Last year, John McCain told National Review that “the most disturbing briefing that I have ever received” had to do with cyberwar, adding: “We better start doing a helluva lot better job” addressing cybersecurity threats.
Given the current presidential prospects, the chances of that are slim. Donald Trump has made noises about “cyber” (it’s “becoming so big”), but has not outlined any plan. Meanwhile, it’s become undeniably clear that Hillary Clinton’s effort to avoid transparency requirements as secretary of state by setting up a private e-mail server endangered national security, including human-intelligence assets abroad, and that, unable to find more-plausible-sounding excuses, Clinton has opted to plead incompetence: She recently explained that she never realized the “(C)” in certain e-mails she forwarded indicated classified material.
This situation is particularly alarming in the wake of a new report. On Wednesday, the House Committee on Oversight and Government Reform released the results of its year-long investigation into the unprecedented hack of the Office of Personnel Management. The 241-page document is unsubtly titled “The OPM Data Breach: How the Government Jeopardized Our National Security for More than a Generation.”
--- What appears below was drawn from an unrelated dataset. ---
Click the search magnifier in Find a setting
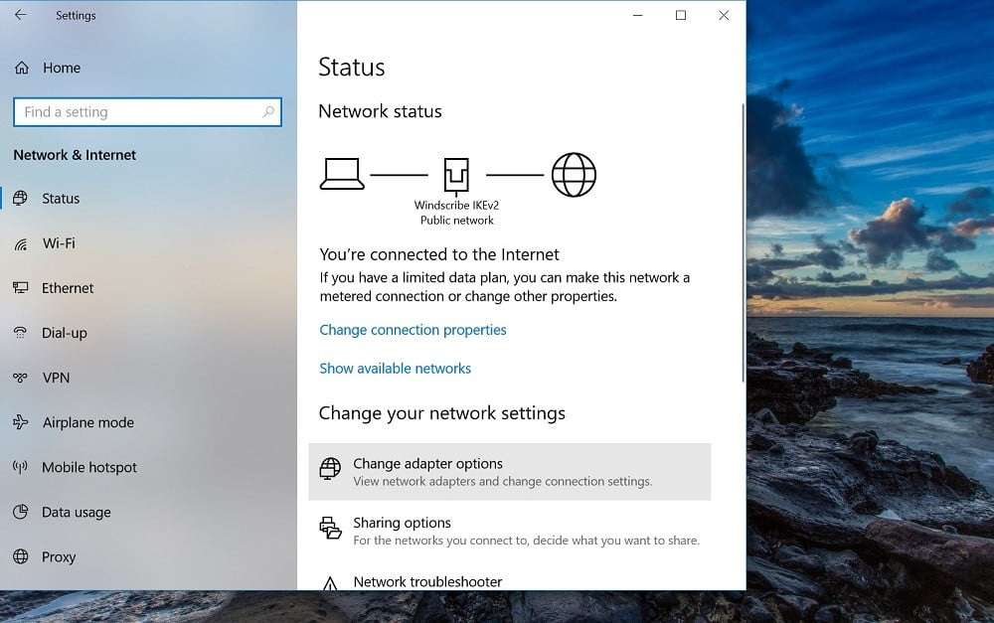Viewport: 994px width, 623px height. pyautogui.click(x=267, y=112)
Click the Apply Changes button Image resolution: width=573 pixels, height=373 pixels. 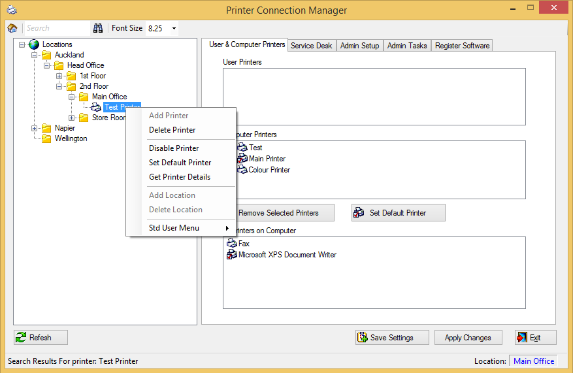point(467,338)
In March 2014, the Department of Homeland Security alerted OPM that its security had been breached and data stolen. Over the next two months, OPM monitored the hacker’s activity inside its system, developing with DHS a plan to expel him. So narrowly focused was OPM on its target that it did not notice that a separate hacker had gained access to the system in early May, posing as an employee of an OPM contractor. For almost a year, this second hacker operated at leisure in OPM’s system, stealing security-clearance background-investigation files, personnel records, and fingerprint data.
The two attacks, which the Oversight committee says were almost certainly coordinated, constitute the worst cybersecurity breach in American history: “Attackers exfiltrated personnel files of 4.2 million former and current government employees and security-clearance background-investigation information on 21.5 million individuals,” dating back to the Reagan administration. That background-investigation information, the Standard Form 86 or SF-86, which is required of anyone applying for a security clearance, demands an extraordinary range of personal information, as James Comey explained to the Washington Times last year: “My SF-86 lists every place I’ve ever lived since I was 18, every foreign travel I’ve ever taken, all of my family, their addresses. So it’s not just my identity that’s affected. I’ve got siblings. I’ve got five kids. All of that is in there.” (Comey’s was among the data taken.) The hack has been described as “Cyber Pearl Harbor.” Joel Brenner, senior counsel at the National Security Agency, called the stolen information “crown jewels material . . . a gold mine for a foreign intelligence service.” John Schindler, a former analyst at the National Security Agency, has written: “Whoever now holds OPM’s records possesses something like the Holy Grail from a [counterintelligence] perspective.”